The president, appearing triumphant but more subdued than at his victory speech in 2008, began his statement at 2am EST—after Republican nominee Mitt Romney called to concede the race.
In delivering brief remarks in Boston at 1am, Romney thanked his campaign team and his crestfallen supporters. “I believe in America. I believe in the people of America. And I ran for office because I’m concerned about America. This election is over, but our principles endure. I believe that the principles upon which this nation was founded are the only sure guide to a resurgent economy and to renewed greatness,” he said.
Late last night, electoral maps showed Obama nearly sweeping the major swing states, any of which potentially carried enough electoral college votes to decide the presidential race. Though he lost one swing state that he had won in 2008—North Carolina—he beat Romney in Ohio, Virginia, Florida, New Hampshire, Colorado, Iowa and Wisconsin. All of the Northeastern states, from Pennsylvania to Maine, also went to Obama.
A clue to Obama’s eventual victory was indicated by key Congressional races, none more heated than the Senate battle between incumbent Republican Rep. Scott Brown and Democratic challenger Elizabeth Warren in Massachusetts. In what was seen by many pundits as a referendum on the Obama administration’s handling of the financial crisis, Warren—a Harvard law professor who led the U.S. Consumer Financial Protection Bureau —handily defeated Brown, 54 percent to 46 percent, to become Massachusetts’ first female Senator.
Warren was one of two Senate seats picked up by Democrats; the other was in Indiana, a Republican stronghold. Rep. Joe Donnelly, a moderate Democrat, trounced Tea Party darling Richard Mourdock, who infamously said a child born from rape “is something God intended to happen.”
Female candidates triumphed in neck-and-neck races in Wisconsin and Missouri. Rep. Tammy Baldwin made history in becoming Wisconsin’s first female Senator and first openly gay person in the U.S. Senate, while Sen. Claire McCaskill thrashed Republican challenger Todd “legitimate rape” Akin to hang on to her Senate seat.

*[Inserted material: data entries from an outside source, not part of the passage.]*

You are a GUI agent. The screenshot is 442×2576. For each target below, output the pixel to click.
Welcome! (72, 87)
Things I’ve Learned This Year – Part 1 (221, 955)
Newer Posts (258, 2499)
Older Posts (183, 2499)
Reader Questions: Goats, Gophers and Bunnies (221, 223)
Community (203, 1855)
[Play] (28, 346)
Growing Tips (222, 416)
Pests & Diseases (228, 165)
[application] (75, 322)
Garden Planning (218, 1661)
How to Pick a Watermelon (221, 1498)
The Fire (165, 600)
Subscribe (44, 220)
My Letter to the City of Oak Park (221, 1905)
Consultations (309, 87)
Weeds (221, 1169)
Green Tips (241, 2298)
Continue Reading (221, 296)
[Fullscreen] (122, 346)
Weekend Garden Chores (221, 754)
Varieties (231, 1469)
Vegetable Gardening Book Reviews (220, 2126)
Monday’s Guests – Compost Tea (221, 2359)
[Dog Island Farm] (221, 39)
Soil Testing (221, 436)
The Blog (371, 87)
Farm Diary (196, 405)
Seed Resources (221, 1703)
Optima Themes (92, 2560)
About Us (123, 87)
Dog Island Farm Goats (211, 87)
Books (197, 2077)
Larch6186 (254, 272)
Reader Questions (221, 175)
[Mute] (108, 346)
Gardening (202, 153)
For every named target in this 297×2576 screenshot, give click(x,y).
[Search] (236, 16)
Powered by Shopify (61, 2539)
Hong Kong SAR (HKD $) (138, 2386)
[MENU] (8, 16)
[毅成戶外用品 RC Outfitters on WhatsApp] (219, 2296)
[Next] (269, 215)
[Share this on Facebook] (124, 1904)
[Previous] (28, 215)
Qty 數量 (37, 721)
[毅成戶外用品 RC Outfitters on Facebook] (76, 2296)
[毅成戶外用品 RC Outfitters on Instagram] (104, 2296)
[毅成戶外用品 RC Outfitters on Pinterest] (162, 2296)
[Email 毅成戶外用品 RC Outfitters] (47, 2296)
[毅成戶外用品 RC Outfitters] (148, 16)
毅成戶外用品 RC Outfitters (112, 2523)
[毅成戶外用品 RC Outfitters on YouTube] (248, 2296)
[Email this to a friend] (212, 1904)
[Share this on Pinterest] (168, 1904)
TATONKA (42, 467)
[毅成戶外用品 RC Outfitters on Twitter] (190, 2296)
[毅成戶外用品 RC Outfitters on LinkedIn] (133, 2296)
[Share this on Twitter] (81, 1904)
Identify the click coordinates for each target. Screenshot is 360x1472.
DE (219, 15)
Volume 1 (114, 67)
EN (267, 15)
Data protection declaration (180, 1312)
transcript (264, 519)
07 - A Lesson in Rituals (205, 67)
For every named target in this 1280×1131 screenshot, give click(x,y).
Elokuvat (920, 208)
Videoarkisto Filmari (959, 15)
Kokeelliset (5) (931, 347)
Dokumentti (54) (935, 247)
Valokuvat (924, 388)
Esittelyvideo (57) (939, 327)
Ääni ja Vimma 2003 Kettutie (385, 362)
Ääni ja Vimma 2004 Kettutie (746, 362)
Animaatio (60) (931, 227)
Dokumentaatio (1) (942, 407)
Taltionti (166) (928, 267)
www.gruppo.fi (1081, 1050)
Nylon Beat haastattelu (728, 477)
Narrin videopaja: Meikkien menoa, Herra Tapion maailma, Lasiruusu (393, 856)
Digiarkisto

According to EMILY’s List, an organization dedicated to electing pro-choice women to office, a record number of women will serve in the Senate beginning next year, including Baldwin, Warren and McCaskill. Their colleagues include Dianne Feinstein (Calif.), Mazie Hirono (Hawaii), Debbie Stabenow (MI), Amy Klobuchar (Minn.), Kirsten Gillibrand (NY), Maria Cantwell (Wash.) and Heidi Heitkamp (ND), all Democrats who won contests this year. Nebraskan voters also chose Deb Fischer, a Republican. They join current female Senators Patty Murray (Wash.), Barbara Boxer (Calif.), Mary Landrieu (LA), Barbara Mikulski (Md.), Jeanne Shaheen (NH), Kay Hagan (NC), all Democrats; and Lisa Murkowski (Alaska), Susan Collins (Maine) and Kelly Ayotte (NH).